EXERCISE DIRECTIONS: Extract every one of the following entries and reproduce each line verbatim.

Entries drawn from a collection
☆ ☆ ☆ ☆ ☆

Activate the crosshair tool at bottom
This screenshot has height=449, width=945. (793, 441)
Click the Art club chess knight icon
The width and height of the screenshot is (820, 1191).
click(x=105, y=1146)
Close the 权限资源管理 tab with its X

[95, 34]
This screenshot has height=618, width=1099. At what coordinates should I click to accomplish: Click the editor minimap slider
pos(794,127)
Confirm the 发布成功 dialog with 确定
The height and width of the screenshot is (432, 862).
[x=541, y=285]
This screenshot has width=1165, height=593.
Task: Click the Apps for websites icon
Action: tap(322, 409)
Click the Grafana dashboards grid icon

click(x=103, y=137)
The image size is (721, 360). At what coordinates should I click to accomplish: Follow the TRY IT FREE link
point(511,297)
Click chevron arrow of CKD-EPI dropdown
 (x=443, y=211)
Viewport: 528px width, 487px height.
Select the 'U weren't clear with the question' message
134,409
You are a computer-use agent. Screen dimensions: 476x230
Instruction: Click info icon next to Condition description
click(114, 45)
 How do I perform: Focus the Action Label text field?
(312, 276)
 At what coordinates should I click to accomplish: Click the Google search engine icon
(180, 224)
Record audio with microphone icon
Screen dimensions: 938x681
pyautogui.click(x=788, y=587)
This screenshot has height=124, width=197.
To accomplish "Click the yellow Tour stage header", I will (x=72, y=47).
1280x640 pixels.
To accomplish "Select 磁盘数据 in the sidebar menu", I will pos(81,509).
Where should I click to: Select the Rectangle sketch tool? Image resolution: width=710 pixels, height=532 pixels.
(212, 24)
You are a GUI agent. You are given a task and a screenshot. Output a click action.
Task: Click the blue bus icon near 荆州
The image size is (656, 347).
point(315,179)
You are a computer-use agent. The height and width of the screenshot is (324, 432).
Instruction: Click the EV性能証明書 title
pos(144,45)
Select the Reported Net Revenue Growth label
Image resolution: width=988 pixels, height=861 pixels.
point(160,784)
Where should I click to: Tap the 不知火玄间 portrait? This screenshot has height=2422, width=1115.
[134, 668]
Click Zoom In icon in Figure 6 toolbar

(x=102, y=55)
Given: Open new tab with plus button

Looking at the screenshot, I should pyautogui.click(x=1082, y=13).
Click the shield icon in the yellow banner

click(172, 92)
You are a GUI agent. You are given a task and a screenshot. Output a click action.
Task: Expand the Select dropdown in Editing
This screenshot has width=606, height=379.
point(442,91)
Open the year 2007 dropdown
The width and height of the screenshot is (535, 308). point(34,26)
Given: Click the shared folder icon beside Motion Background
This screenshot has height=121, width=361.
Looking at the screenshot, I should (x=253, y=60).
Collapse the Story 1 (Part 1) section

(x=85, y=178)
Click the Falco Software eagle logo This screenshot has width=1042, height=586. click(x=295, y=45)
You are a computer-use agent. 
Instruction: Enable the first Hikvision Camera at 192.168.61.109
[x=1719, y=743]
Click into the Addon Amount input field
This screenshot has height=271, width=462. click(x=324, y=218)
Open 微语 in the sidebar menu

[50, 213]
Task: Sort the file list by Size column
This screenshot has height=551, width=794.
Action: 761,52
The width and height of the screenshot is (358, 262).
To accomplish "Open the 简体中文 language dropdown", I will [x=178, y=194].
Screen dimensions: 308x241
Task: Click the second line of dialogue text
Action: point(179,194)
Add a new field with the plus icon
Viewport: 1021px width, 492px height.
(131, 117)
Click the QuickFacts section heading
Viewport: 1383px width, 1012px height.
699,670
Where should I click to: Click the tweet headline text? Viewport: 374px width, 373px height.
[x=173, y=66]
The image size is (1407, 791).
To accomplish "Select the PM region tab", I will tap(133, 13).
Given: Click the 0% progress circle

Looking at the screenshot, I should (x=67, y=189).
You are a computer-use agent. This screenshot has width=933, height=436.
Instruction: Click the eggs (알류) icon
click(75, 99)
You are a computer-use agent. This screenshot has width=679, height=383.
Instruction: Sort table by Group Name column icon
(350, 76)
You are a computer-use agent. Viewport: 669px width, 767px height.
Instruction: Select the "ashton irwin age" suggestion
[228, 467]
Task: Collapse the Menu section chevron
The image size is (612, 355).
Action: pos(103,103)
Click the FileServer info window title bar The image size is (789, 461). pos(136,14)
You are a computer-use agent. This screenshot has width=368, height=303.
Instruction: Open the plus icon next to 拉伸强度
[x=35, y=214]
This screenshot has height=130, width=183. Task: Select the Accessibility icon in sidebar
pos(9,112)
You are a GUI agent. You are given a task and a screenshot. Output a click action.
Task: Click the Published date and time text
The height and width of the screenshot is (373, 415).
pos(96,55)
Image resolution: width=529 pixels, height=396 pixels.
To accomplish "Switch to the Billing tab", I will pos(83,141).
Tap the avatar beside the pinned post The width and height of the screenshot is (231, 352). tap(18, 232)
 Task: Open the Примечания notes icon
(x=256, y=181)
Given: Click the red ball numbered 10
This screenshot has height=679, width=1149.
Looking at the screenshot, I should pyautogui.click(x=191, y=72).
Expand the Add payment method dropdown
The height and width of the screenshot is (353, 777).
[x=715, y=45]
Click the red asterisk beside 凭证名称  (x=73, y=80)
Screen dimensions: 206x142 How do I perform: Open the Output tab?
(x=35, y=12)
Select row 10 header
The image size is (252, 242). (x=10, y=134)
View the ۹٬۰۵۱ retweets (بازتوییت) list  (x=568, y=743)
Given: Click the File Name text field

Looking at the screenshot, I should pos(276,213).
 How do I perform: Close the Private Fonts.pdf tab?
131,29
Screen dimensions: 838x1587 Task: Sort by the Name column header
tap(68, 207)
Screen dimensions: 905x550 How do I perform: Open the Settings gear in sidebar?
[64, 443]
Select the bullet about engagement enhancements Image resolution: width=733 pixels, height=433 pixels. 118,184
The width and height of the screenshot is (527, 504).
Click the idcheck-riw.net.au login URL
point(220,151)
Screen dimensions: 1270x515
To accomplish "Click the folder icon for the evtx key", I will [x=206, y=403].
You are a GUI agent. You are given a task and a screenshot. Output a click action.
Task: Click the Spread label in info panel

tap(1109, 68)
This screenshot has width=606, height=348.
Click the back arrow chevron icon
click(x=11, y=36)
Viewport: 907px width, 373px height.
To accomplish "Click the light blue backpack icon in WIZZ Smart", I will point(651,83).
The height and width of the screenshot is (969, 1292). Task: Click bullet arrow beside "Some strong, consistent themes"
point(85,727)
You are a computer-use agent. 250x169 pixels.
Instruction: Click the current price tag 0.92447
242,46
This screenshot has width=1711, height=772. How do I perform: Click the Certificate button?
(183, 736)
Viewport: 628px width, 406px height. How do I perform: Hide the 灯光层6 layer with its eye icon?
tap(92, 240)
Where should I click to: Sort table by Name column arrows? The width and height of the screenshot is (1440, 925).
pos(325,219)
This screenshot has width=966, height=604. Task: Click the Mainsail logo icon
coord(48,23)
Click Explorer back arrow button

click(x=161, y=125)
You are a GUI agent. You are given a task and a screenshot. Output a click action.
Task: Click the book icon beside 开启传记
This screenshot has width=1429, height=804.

☆ ☆ ☆ ☆ ☆

FINAL ANSWER:
Activate the crosshair tool at bottom
This screenshot has height=449, width=945. (793, 441)
Click the Art club chess knight icon
The width and height of the screenshot is (820, 1191).
click(x=105, y=1146)
Close the 权限资源管理 tab with its X

[95, 34]
This screenshot has height=618, width=1099. At what coordinates should I click to accomplish: Click the editor minimap slider
pos(794,127)
Confirm the 发布成功 dialog with 确定
The height and width of the screenshot is (432, 862).
[x=541, y=285]
This screenshot has width=1165, height=593.
Task: Click the Apps for websites icon
Action: tap(322, 409)
Click the Grafana dashboards grid icon

click(x=103, y=137)
The image size is (721, 360). At what coordinates should I click to accomplish: Follow the TRY IT FREE link
point(511,297)
Click chevron arrow of CKD-EPI dropdown
 (x=443, y=211)
Viewport: 528px width, 487px height.
Select the 'U weren't clear with the question' message
134,409
You are a computer-use agent. Screen dimensions: 476x230
Instruction: Click info icon next to Condition description
click(114, 45)
 How do I perform: Focus the Action Label text field?
(312, 276)
 At what coordinates should I click to accomplish: Click the Google search engine icon
(180, 224)
Record audio with microphone icon
Screen dimensions: 938x681
pyautogui.click(x=788, y=587)
This screenshot has height=124, width=197.
To accomplish "Click the yellow Tour stage header", I will (x=72, y=47).
1280x640 pixels.
To accomplish "Select 磁盘数据 in the sidebar menu", I will pos(81,509).
Where should I click to: Select the Rectangle sketch tool? Image resolution: width=710 pixels, height=532 pixels.
(212, 24)
You are a GUI agent. You are given a task and a screenshot. Output a click action.
Task: Click the blue bus icon near 荆州
The image size is (656, 347).
point(315,179)
You are a computer-use agent. The height and width of the screenshot is (324, 432).
Instruction: Click the EV性能証明書 title
pos(144,45)
Select the Reported Net Revenue Growth label
Image resolution: width=988 pixels, height=861 pixels.
point(160,784)
Where should I click to: Tap the 不知火玄间 portrait? This screenshot has height=2422, width=1115.
[134, 668]
Click Zoom In icon in Figure 6 toolbar

(x=102, y=55)
Given: Open new tab with plus button

Looking at the screenshot, I should pyautogui.click(x=1082, y=13).
Click the shield icon in the yellow banner

click(172, 92)
You are a GUI agent. You are given a task and a screenshot. Output a click action.
Task: Expand the Select dropdown in Editing
This screenshot has width=606, height=379.
point(442,91)
Open the year 2007 dropdown
The width and height of the screenshot is (535, 308). point(34,26)
Given: Click the shared folder icon beside Motion Background
This screenshot has height=121, width=361.
Looking at the screenshot, I should (x=253, y=60).
Collapse the Story 1 (Part 1) section

(x=85, y=178)
Click the Falco Software eagle logo This screenshot has width=1042, height=586. click(x=295, y=45)
You are a computer-use agent. 
Instruction: Enable the first Hikvision Camera at 192.168.61.109
[x=1719, y=743]
Click into the Addon Amount input field
This screenshot has height=271, width=462. click(x=324, y=218)
Open 微语 in the sidebar menu

[50, 213]
Task: Sort the file list by Size column
This screenshot has height=551, width=794.
Action: 761,52
The width and height of the screenshot is (358, 262).
To accomplish "Open the 简体中文 language dropdown", I will [x=178, y=194].
Screen dimensions: 308x241
Task: Click the second line of dialogue text
Action: point(179,194)
Add a new field with the plus icon
Viewport: 1021px width, 492px height.
(131, 117)
Click the QuickFacts section heading
Viewport: 1383px width, 1012px height.
699,670
Where should I click to: Click the tweet headline text? Viewport: 374px width, 373px height.
[x=173, y=66]
The image size is (1407, 791).
To accomplish "Select the PM region tab", I will tap(133, 13).
Given: Click the 0% progress circle

Looking at the screenshot, I should (x=67, y=189).
You are a computer-use agent. This screenshot has width=933, height=436.
Instruction: Click the eggs (알류) icon
click(75, 99)
You are a computer-use agent. This screenshot has width=679, height=383.
Instruction: Sort table by Group Name column icon
(350, 76)
You are a computer-use agent. Viewport: 669px width, 767px height.
Instruction: Select the "ashton irwin age" suggestion
[228, 467]
Task: Collapse the Menu section chevron
The image size is (612, 355).
Action: pos(103,103)
Click the FileServer info window title bar The image size is (789, 461). pos(136,14)
You are a computer-use agent. This screenshot has width=368, height=303.
Instruction: Open the plus icon next to 拉伸强度
[x=35, y=214]
This screenshot has height=130, width=183. Task: Select the Accessibility icon in sidebar
pos(9,112)
You are a GUI agent. You are given a task and a screenshot. Output a click action.
Task: Click the Published date and time text
The height and width of the screenshot is (373, 415).
pos(96,55)
Image resolution: width=529 pixels, height=396 pixels.
To accomplish "Switch to the Billing tab", I will pos(83,141).
Tap the avatar beside the pinned post The width and height of the screenshot is (231, 352). tap(18, 232)
 Task: Open the Примечания notes icon
(x=256, y=181)
Given: Click the red ball numbered 10
This screenshot has height=679, width=1149.
Looking at the screenshot, I should pyautogui.click(x=191, y=72).
Expand the Add payment method dropdown
The height and width of the screenshot is (353, 777).
[x=715, y=45]
Click the red asterisk beside 凭证名称  (x=73, y=80)
Screen dimensions: 206x142 How do I perform: Open the Output tab?
(x=35, y=12)
Select row 10 header
The image size is (252, 242). (x=10, y=134)
View the ۹٬۰۵۱ retweets (بازتوییت) list  (x=568, y=743)
Given: Click the File Name text field

Looking at the screenshot, I should pos(276,213).
 How do I perform: Close the Private Fonts.pdf tab?
131,29
Screen dimensions: 838x1587 Task: Sort by the Name column header
tap(68, 207)
Screen dimensions: 905x550 How do I perform: Open the Settings gear in sidebar?
[64, 443]
Select the bullet about engagement enhancements Image resolution: width=733 pixels, height=433 pixels. 118,184
The width and height of the screenshot is (527, 504).
Click the idcheck-riw.net.au login URL
point(220,151)
Screen dimensions: 1270x515
To accomplish "Click the folder icon for the evtx key", I will [x=206, y=403].
You are a GUI agent. You are given a task and a screenshot. Output a click action.
Task: Click the Spread label in info panel

tap(1109, 68)
This screenshot has width=606, height=348.
Click the back arrow chevron icon
click(x=11, y=36)
Viewport: 907px width, 373px height.
To accomplish "Click the light blue backpack icon in WIZZ Smart", I will point(651,83).
The height and width of the screenshot is (969, 1292). Task: Click bullet arrow beside "Some strong, consistent themes"
point(85,727)
You are a computer-use agent. 250x169 pixels.
Instruction: Click the current price tag 0.92447
242,46
This screenshot has width=1711, height=772. How do I perform: Click the Certificate button?
(183, 736)
Viewport: 628px width, 406px height. How do I perform: Hide the 灯光层6 layer with its eye icon?
tap(92, 240)
Where should I click to: Sort table by Name column arrows? The width and height of the screenshot is (1440, 925).
pos(325,219)
This screenshot has width=966, height=604. Task: Click the Mainsail logo icon
coord(48,23)
Click Explorer back arrow button

click(x=161, y=125)
You are a GUI agent. You are given a task and a screenshot. Output a click action.
Task: Click the book icon beside 开启传记
This screenshot has width=1429, height=804.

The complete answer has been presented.